The Embroideress was a quarterly magazine published by the London-based embroidery thread manufacturer Pearsall and Company and the Old Bleach Linen Company of Ireland, starting in 1922 and continuing until 1939. Issues contained a variety of types of material, including current designs, information on embroidery from different countries, articles about historical textiles or collections, and different embroidery techniques. Most illustrations were black and white, but plates were printed in color. The Embroideress also reviewed current embroidery exhibits and books on the topic. It cost 1 shilling per copy, and could be obtained by subscription. Collections of articles from spans of issues ("parts") were also published, edited by Mrs. J. D. Rolleston. For example, volume two of the collected articles was published in 1925, and included material from parts 9 to 16.

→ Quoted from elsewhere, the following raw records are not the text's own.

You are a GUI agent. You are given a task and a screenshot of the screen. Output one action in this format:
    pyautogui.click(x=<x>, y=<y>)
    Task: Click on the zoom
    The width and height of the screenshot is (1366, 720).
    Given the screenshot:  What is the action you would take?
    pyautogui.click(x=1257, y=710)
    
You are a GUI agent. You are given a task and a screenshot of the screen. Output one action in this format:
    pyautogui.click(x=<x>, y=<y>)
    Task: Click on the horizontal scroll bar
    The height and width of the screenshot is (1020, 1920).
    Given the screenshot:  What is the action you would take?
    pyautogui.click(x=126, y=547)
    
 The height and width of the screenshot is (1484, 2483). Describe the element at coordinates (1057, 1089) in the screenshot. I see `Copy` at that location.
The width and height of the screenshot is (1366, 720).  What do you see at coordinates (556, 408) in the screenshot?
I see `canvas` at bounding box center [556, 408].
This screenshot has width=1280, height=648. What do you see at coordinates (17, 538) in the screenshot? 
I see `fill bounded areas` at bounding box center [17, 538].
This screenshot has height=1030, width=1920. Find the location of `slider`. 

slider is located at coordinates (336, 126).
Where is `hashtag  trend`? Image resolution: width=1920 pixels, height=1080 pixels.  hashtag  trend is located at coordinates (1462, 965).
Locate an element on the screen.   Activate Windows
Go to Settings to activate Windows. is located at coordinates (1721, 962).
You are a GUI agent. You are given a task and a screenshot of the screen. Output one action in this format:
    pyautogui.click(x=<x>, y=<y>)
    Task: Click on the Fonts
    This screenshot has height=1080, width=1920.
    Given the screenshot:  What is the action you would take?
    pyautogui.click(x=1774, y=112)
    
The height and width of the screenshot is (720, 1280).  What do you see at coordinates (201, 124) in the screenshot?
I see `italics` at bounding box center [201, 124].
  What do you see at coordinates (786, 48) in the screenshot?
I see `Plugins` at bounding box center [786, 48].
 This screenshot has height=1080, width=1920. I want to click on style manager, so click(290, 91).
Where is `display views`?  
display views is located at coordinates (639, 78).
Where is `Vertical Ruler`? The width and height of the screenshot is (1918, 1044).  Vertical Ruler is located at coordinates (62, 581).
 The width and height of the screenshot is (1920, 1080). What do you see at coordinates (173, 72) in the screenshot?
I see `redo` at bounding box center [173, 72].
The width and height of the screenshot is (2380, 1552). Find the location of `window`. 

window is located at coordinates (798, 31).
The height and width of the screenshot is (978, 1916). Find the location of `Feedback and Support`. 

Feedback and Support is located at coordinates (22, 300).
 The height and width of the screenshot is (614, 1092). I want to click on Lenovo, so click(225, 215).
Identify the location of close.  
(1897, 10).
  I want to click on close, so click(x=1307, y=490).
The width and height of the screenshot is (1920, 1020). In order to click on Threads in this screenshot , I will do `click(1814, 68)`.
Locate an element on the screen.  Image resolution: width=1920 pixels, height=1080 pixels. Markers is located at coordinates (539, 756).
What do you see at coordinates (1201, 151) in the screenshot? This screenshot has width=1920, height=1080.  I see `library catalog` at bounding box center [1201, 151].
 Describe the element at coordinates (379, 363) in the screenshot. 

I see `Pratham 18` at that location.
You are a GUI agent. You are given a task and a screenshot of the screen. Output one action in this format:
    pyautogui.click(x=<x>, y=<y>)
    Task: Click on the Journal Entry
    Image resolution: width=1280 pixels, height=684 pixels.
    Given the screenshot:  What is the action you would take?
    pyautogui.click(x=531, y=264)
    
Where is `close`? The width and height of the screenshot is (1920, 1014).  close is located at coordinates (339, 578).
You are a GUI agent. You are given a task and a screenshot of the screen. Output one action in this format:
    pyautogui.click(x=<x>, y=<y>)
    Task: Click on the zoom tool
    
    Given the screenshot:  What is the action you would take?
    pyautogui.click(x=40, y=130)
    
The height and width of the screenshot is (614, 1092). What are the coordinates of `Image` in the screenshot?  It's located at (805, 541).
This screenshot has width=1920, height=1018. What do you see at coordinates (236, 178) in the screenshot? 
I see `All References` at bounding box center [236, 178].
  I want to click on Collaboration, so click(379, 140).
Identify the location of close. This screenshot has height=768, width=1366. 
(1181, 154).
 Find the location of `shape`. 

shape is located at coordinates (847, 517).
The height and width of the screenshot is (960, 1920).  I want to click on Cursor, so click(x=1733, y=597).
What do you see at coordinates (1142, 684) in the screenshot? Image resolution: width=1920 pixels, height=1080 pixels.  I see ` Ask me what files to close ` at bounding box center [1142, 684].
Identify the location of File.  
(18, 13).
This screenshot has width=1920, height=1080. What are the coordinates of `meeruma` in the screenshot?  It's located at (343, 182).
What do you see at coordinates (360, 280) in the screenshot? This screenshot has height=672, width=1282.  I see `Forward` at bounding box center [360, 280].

The Embroideress published articles by a new generation of embroidery teachers who were leading the way in adding modernity and personal creativity in stitching. The noted author of embroidery books Louisa Pesel was a contributor to the magazine. In issue number 9, 1924, she provided this advice: "Colour or stitchery, which is to be the more predominant? ...[W]ith elaborate technique, simple colouring or monochrome should be used, but if the colouring was polychrome the greatest simplicity and uniformity of stitch was necessary." Margaret Foster, who originated Wessex stitchery, had an article in The Embroideress issue number 50, 1934, in which she provided instructions for this technique. The noted needlewoman Ann Macbeth also had articles published in the magazine.